In another embodiment of the current invention, the lighting system further comprises a system status indicator and the system status indicator is adapted to trigger the refresh circuit in dependence on the status of the lighting system. Depending on the average operation conditions in a certain light emitting device, such as e.g. a LED, it is also possible to determine an absolute lower limit of the retention time. The data stored by means of the memory device may then be restored after a predetermined operation time, being smaller than the retention time, or e.g. recurrently after switching on the LED lighting device.
According to a further embodiment of the current invention, the lighting system further comprises at least one light sensor, the light sensor is adapted to measure the light output of the lighting system and the refresh circuit is further adapted to modify data saved in the memory device in dependence on the measurements of the light sensor. During the lifetime of a lighting system, the color point and/or brightness, in dependence on operation conditions (applied current, temperature etc.), of one or more light emitting devices and especially if LEDs are used as light emitting devices may change due to aging of materials. Consequently, the calibration data stored in the memory device at the beginning of the lifetime of the LED(s) in order to guarantee a defined light output of the LED lighting device has to be updated. The combination of the refresh circuit and a light sensor measuring the light output of the lighting system or light sensors measuring the light output of individual LEDs, enables adapting the data stored in the memory device, using the measurement results of the light sensor. This can e.g. be done by means of a calibration sequence performed after a certain operation time. During the calibration procedure, the light output of either the lighting system or e.g. individual LEDs is measured in for example different operation conditions, resulting in a data set that may be used to adapt the data previously stored in the memory device during restoring the data. In addition, the light sensor can be used to initiate restoring of the data stored in the memory device if a defined deviation of the light output (brightness and/or color) of either the lighting system or e.g. individual LEDs in comparison to a reference light output is determined. If such a deviation is measured, the calibration procedure mentioned above may be started and the data previously stored in the memory device may be adapted during subsequently restoring the data. Also combinations of the light sensor and the memory status sensor or system status indicator can be used to guarantee reliable operation of the lighting system.

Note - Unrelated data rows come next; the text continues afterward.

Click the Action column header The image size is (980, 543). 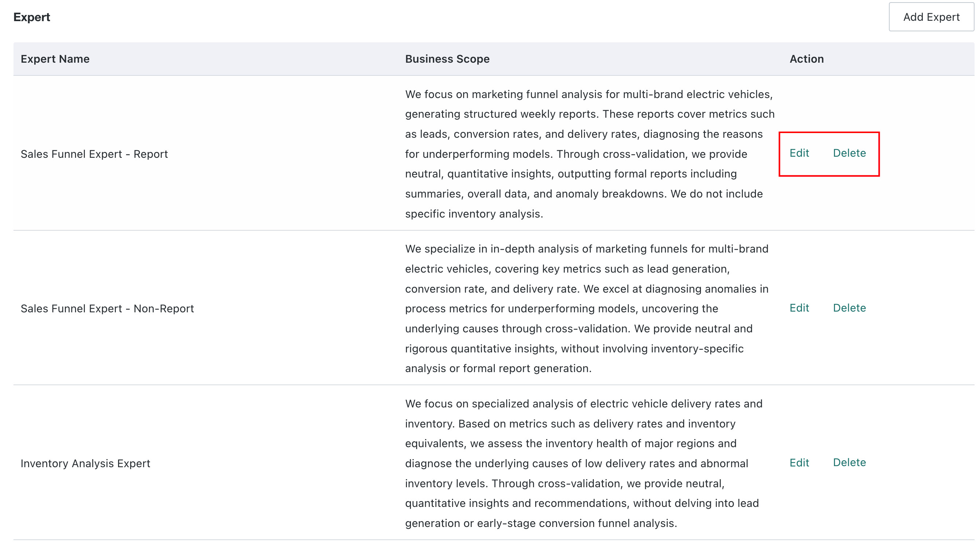coord(807,59)
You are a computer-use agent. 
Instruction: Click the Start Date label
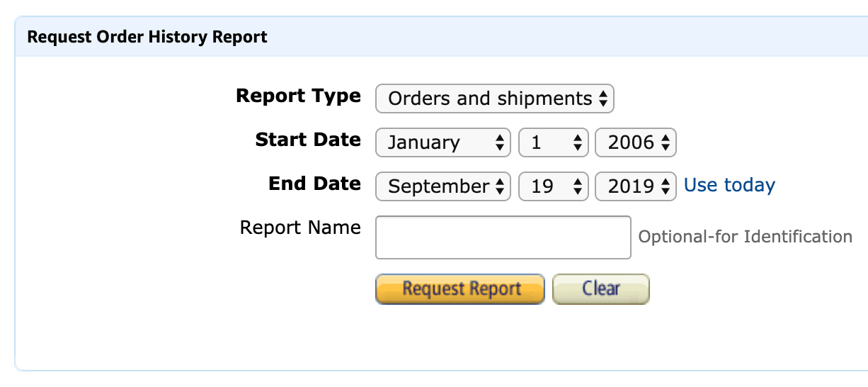pos(308,140)
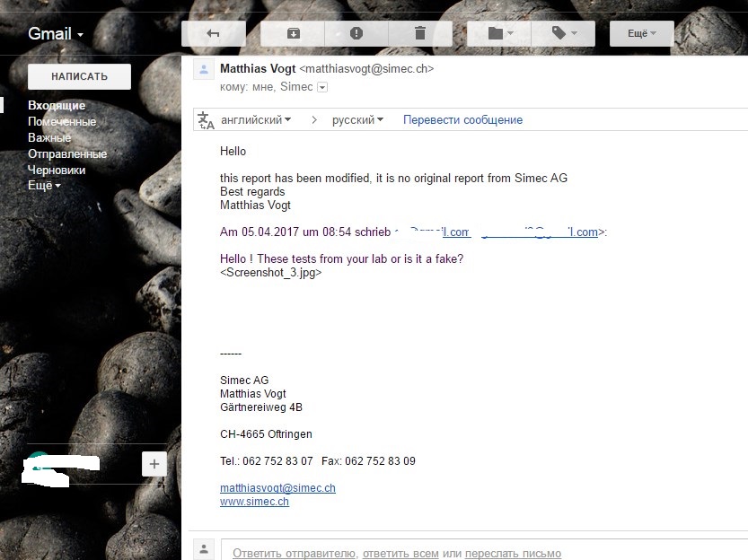Report spam using the exclamation icon

tap(356, 34)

A lighting system according to the current invention can be used in
It is a further objective of the current invention to provide a reliable method of driving a lighting system.
This objective is achieved by means of a method of driving a lighting system comprising at least one light emitting device, a control circuit with a memory device and a refresh circuit, the method comprising the steps of:
storing data in the memory device;
controlling the lighting system by means of the control circuit and
refreshing the data stored by means of the memory device by means of the refresh circuit. Refreshing the data means restoring the originally or previously saved data, which data to be restored may by actualized. The actualization of the data to be restored can e.g. be related to a previously determined change of the quality of light output (e.g. brightness, color point) of the lighting system or single light emitting devices, such as e.g. LEDs, due to aging of materials in dependence on operation time and/or operation conditions, and the data describing the change of the quality of light output may also be stored by means of the memory device. The refreshing of the data stored in the memory device can be triggered by means of the operation time of the light emitting device, operation conditions such as e.g. the temperature of the memory device during the operation of the light emitting device, the status of the data stored by means of the memory device determined by means of a memory status sensor and/or a light sensor as described above. The light sensor can further be used to actualize the data to be restored by means of the refresh circuit, depending on the actual light output of the lighting system or the single light emitting devices.

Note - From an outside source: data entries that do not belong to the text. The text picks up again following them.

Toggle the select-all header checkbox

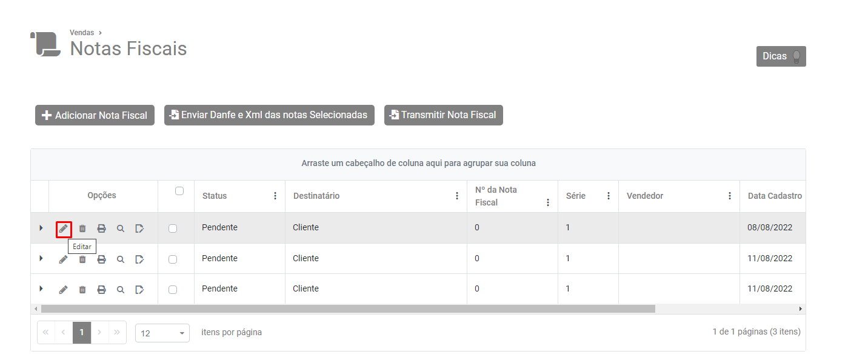179,191
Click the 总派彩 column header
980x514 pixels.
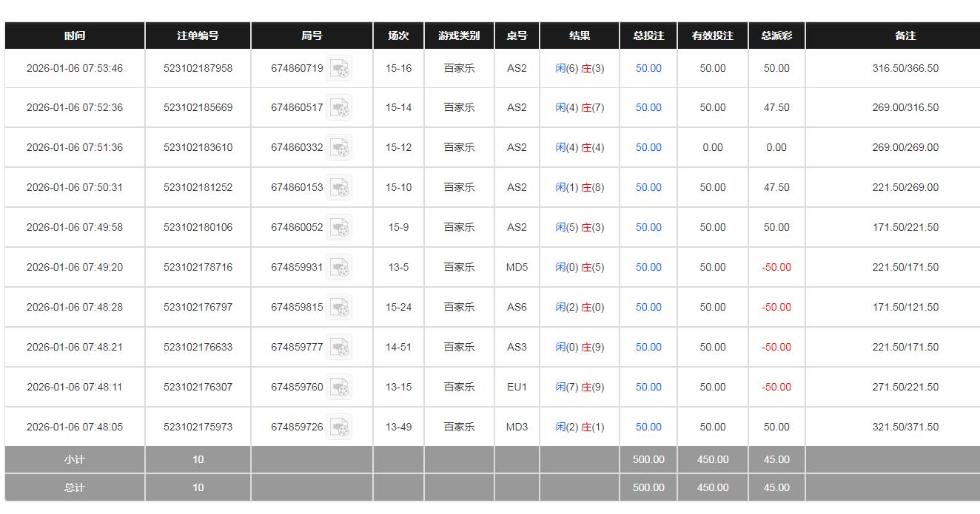pos(776,35)
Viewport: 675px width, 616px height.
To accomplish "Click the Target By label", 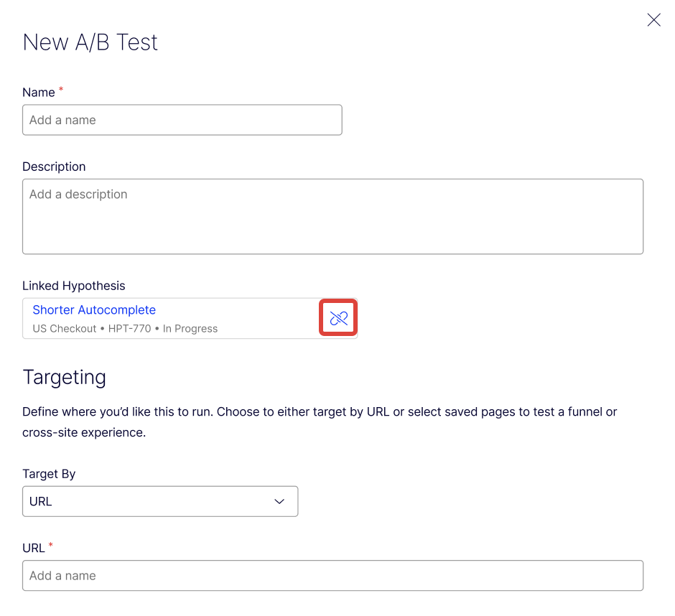I will 49,474.
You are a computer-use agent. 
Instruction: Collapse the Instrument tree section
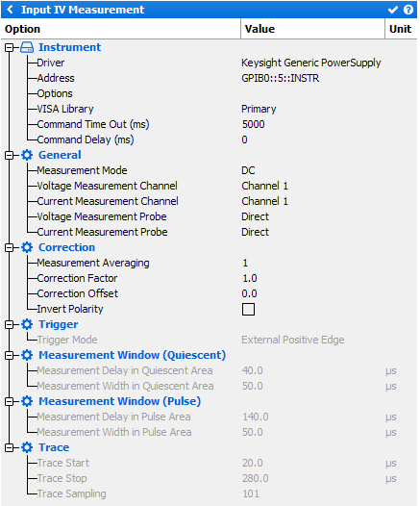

The present invention will be explained in greater detail with reference to the Figures, in which the same reference signs indicate similar parts, and in which:
The principal sketch of a lighting system 1 depicted in
In
In a further embodiment according to the current invention, the lighting system 1 comprises a light sensor 6 as depicted in
The light sensor 6 enables to factor in e.g. aging of the LEDs 2 resulting in a changed light output of the lighting system 2. The adapted data stored in the memory device 4 compensates such aging effects and guarantees a reliable operation of the LED lighting device 1 throughout the lifetime of the LEDs 2. The time period t1 can in addition be adapted to the expected aging of the LEDs.

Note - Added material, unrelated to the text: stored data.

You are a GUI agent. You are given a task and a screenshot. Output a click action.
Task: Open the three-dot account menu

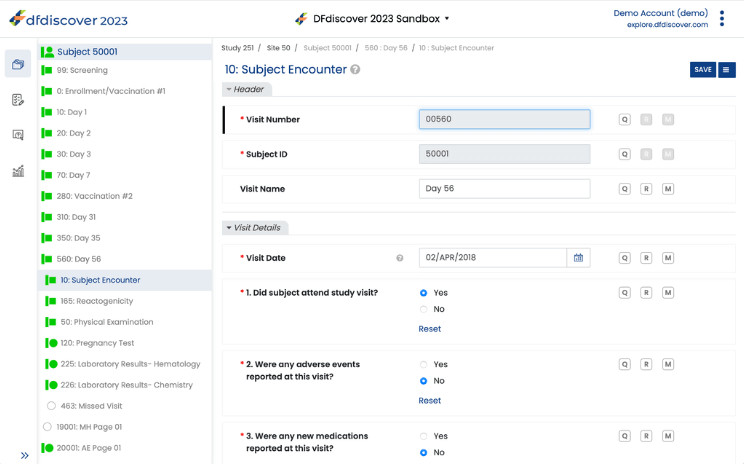[x=722, y=19]
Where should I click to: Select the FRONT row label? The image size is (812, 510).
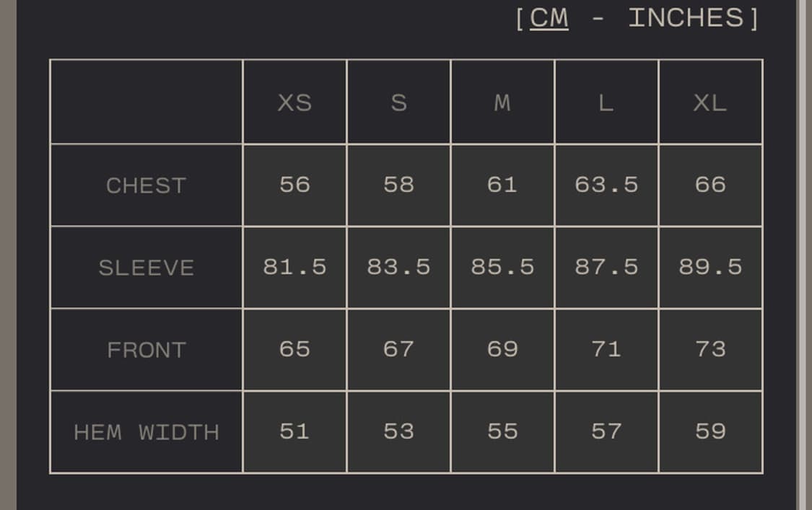(x=146, y=350)
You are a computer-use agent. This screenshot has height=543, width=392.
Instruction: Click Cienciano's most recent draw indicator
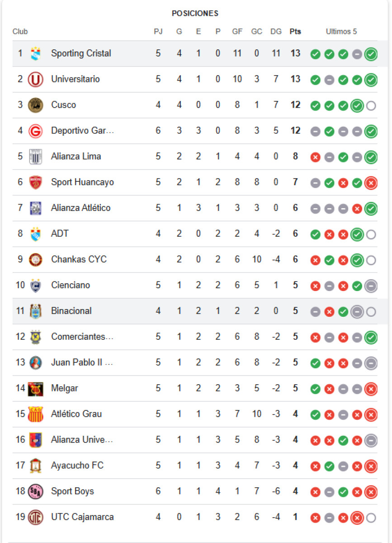point(371,286)
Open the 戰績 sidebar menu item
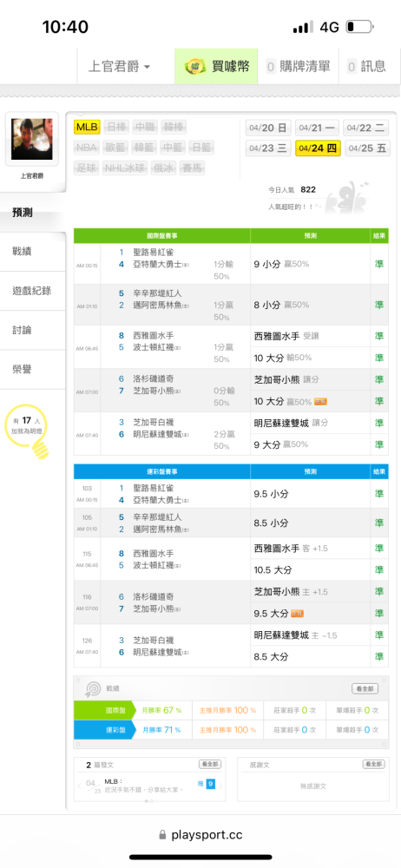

The present invention will be described with respect to particular embodiments and with reference to certain drawings, but this is not to be construed in a limiting sense, as the invention is limited only by the appended claims. Any reference signs in the claims shall not be construed as limiting the scope thereof. The drawings described are only schematic and are non-limiting. In the drawings, the size of some of the elements may be exaggerated and not drawn to scale for illustrative purposes. Where the term “comprising” is used in the present description and claims, it does not exclude other elements or steps. Where an indefinite or definite article is used when referring to a singular noun, e.g. “a” or “an”, “the”, this includes a plural of that noun unless specifically stated otherwise.
Furthermore, the terms first, second, third and the like in the description and in the claims are used for distinguishing between similar elements and not necessarily for describing a sequential or chronological order. It is to be understood that the terms so used are interchangeable under appropriate circumstances, and that the embodiments of the invention described herein are capable of operation in other sequences than described or illustrated herein.
Moreover, the terms top, bottom, first, second and the like in the description and the claims are used for descriptive purposes and not necessarily for describing relative positions. It is to be understood that the terms so used are interchangeable under appropriate circumstances and that the embodiments of the invention described herein are capable of operation in other orientations than described or illustrated herein.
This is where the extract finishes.